Prompt => Format the lines starting at the one containing "The image size is (740, 473)." and ending at the one containing "at that location." as a two-column CSV with the columns request and answer, one row per request, each value in a single quoted field with line breaks replaced by spaces. Omit the pictures from the output.
::: Records for the task
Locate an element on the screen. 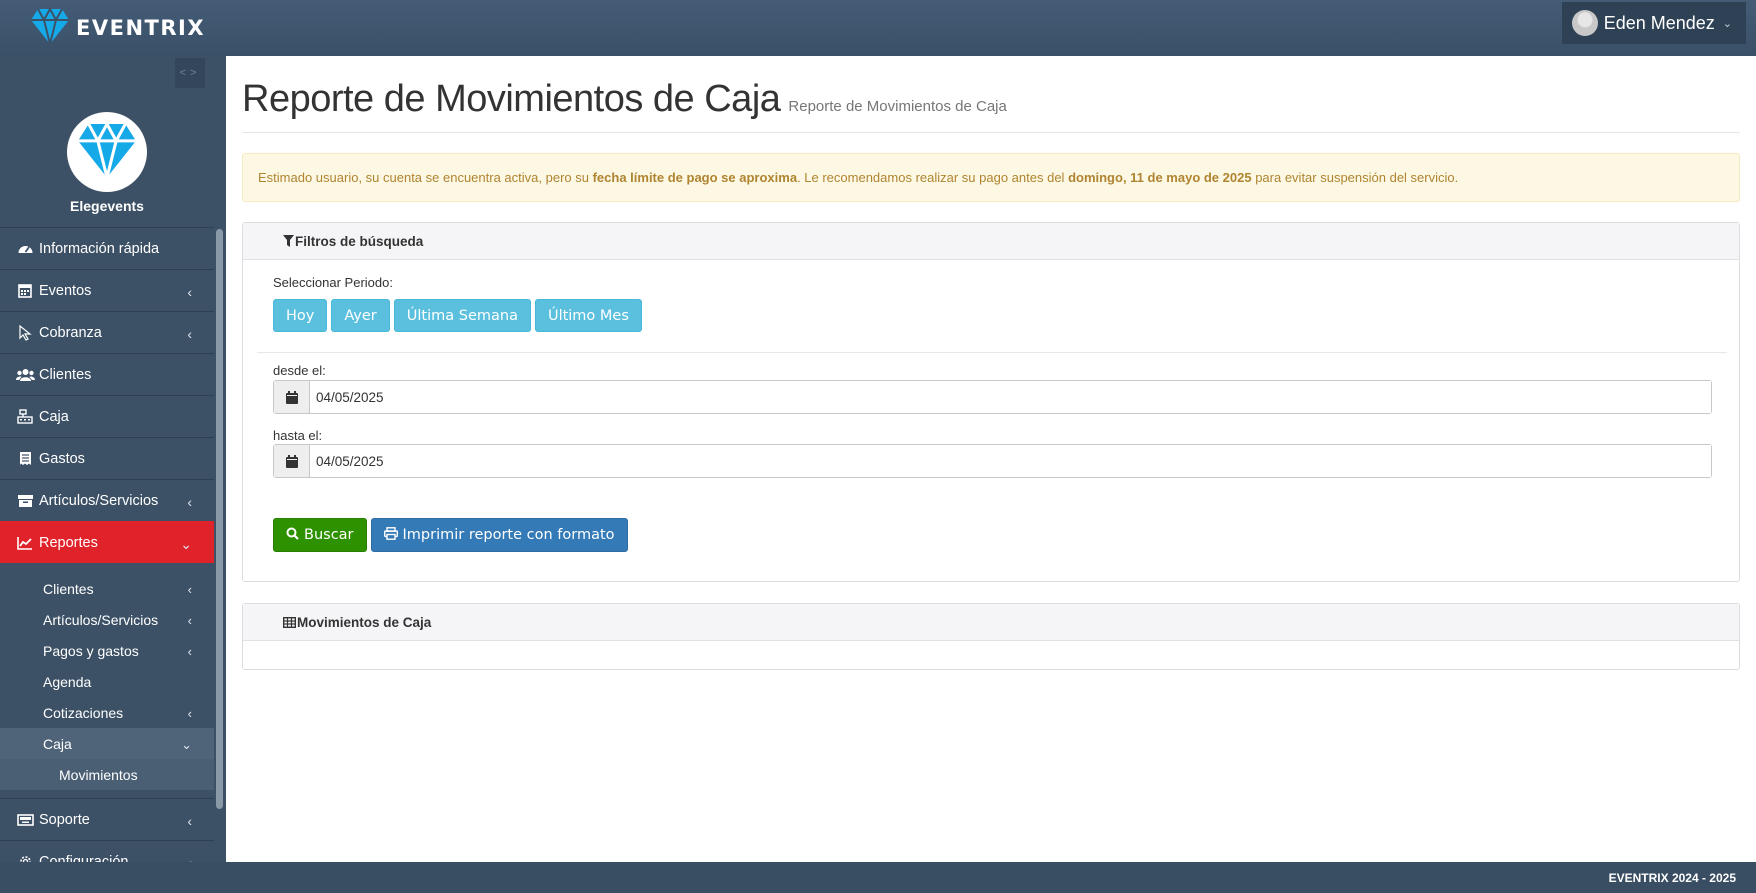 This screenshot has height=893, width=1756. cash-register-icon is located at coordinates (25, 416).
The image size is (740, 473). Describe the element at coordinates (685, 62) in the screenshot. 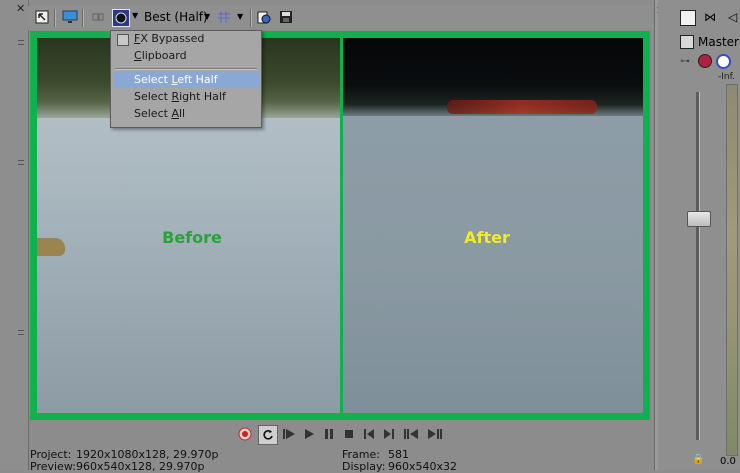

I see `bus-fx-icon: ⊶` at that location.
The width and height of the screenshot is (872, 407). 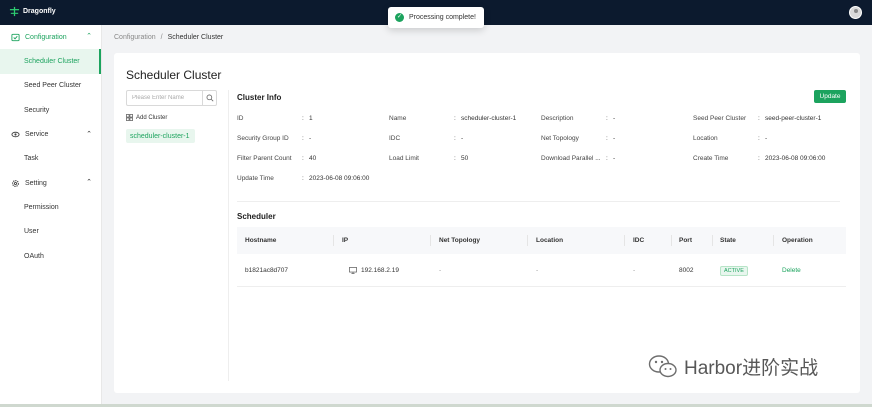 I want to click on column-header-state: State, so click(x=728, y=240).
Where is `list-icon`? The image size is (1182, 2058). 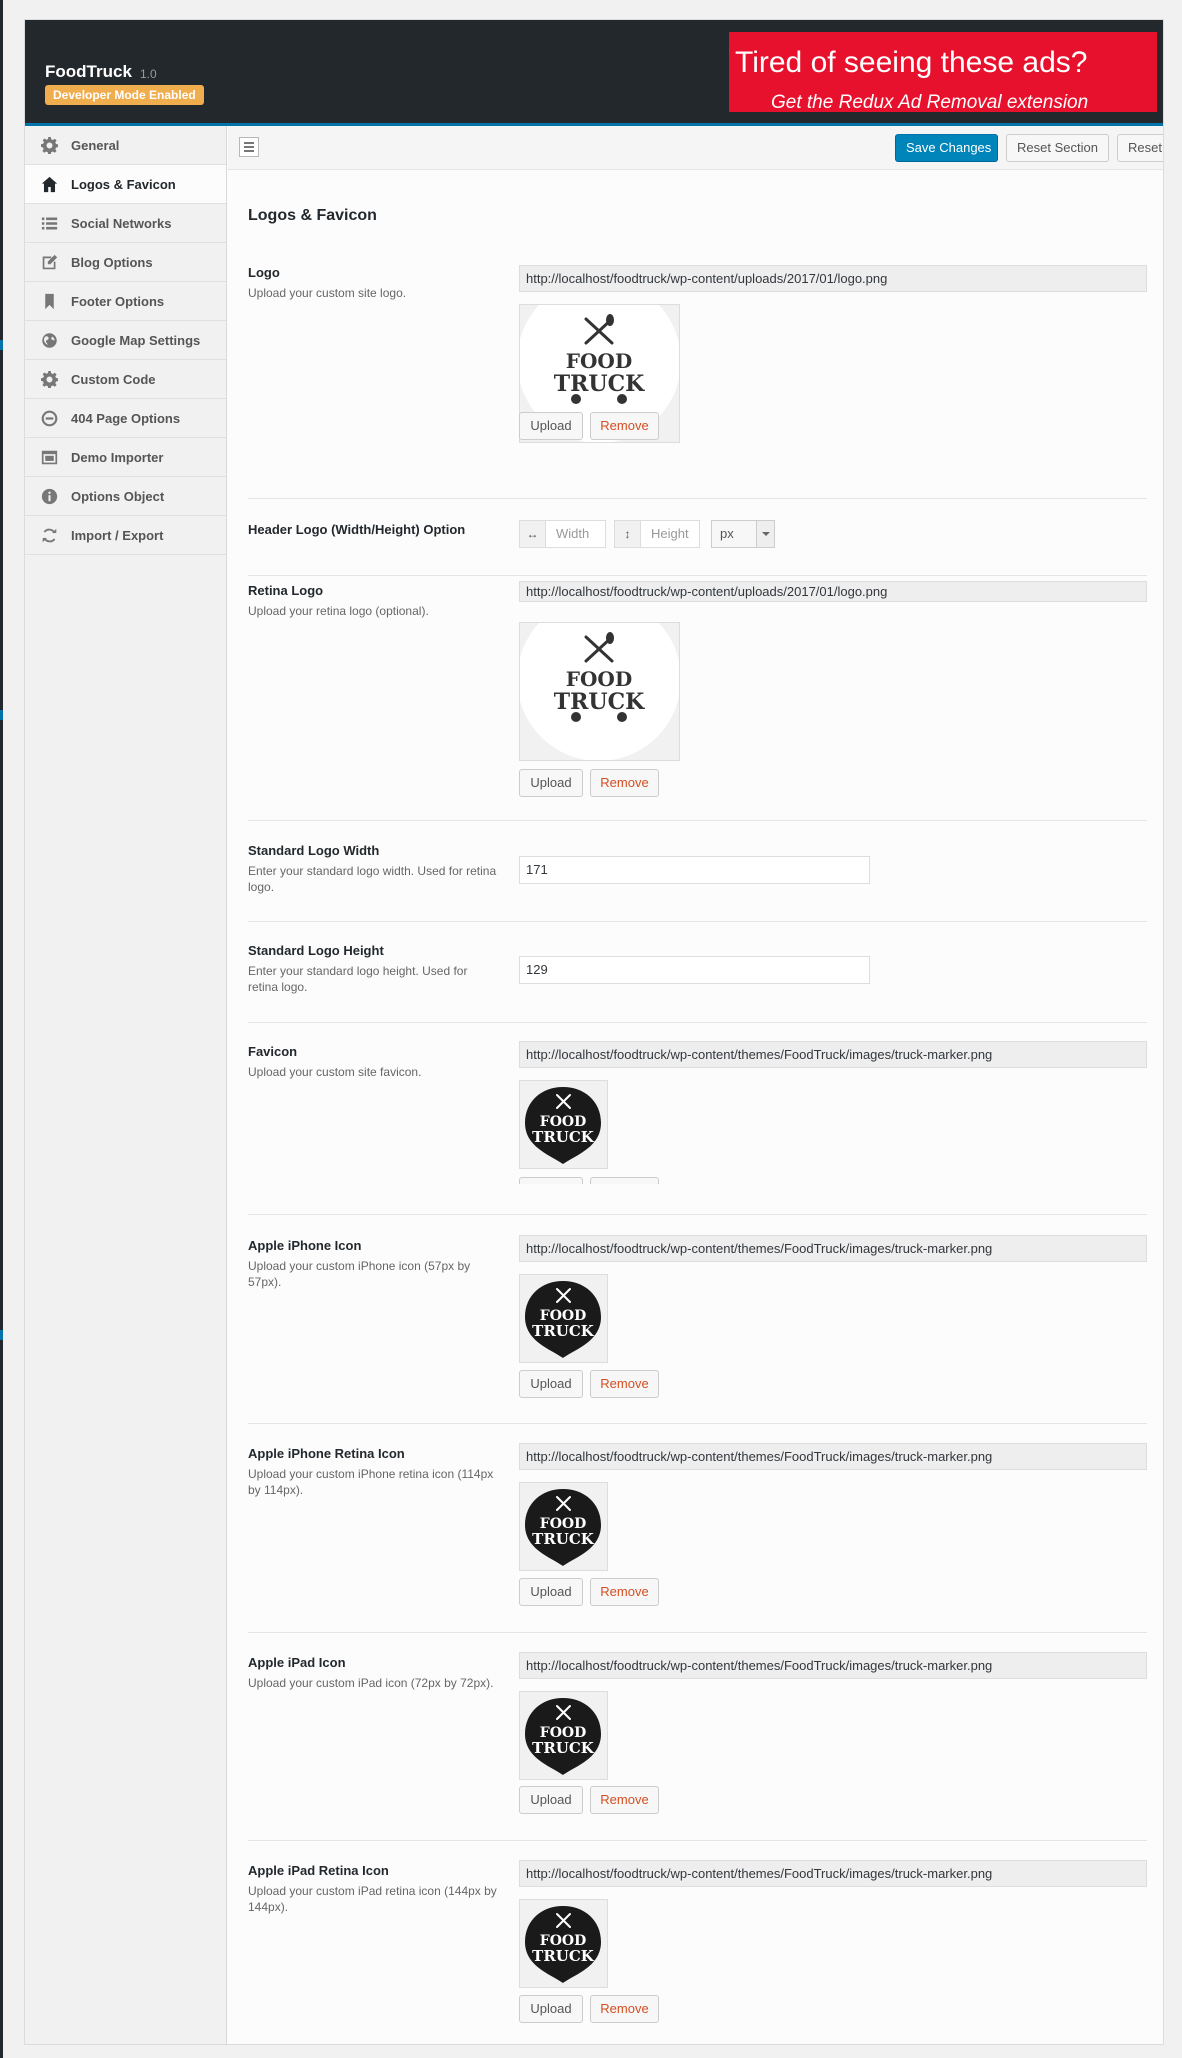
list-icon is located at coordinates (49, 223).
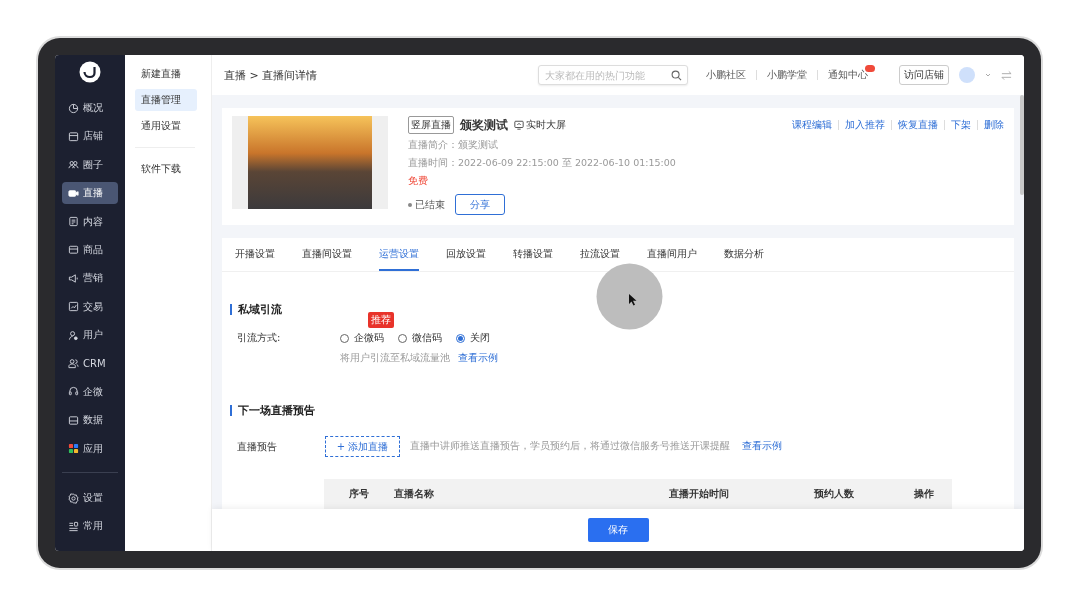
::::::
Solution to this task =>
request,answer
"The image size is (740, 473). Describe the element at coordinates (685, 62) in the screenshot.","I see `bus-fx-icon: ⊶` at that location."